* **EXERCISE MATERIALS**
········
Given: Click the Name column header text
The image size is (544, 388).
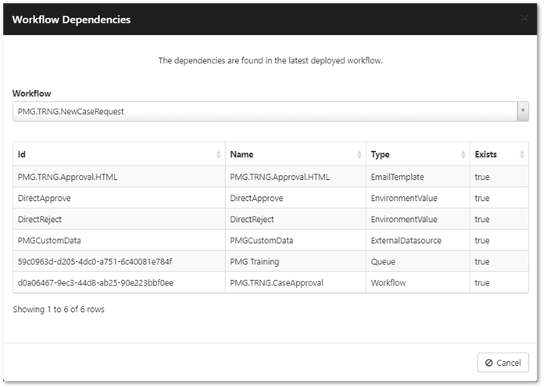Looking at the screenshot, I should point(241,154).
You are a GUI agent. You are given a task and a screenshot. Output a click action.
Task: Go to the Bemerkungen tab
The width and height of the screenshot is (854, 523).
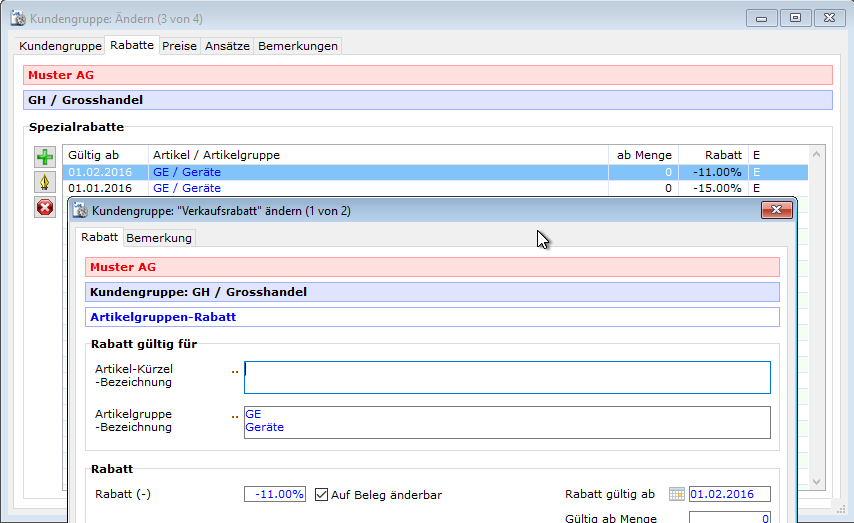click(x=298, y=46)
········
* **WHAT IS BEING ASKED**
The expected result is the material restated word for word, minus any picture.

* **SOLUTION BELOW**
Given: Click the Name column header text
The image size is (544, 388).
Looking at the screenshot, I should point(241,154).
You are a GUI agent. You are given a task and a screenshot. Output a click action.
Task: Go to the Bemerkungen tab
The width and height of the screenshot is (854, 523).
click(x=298, y=46)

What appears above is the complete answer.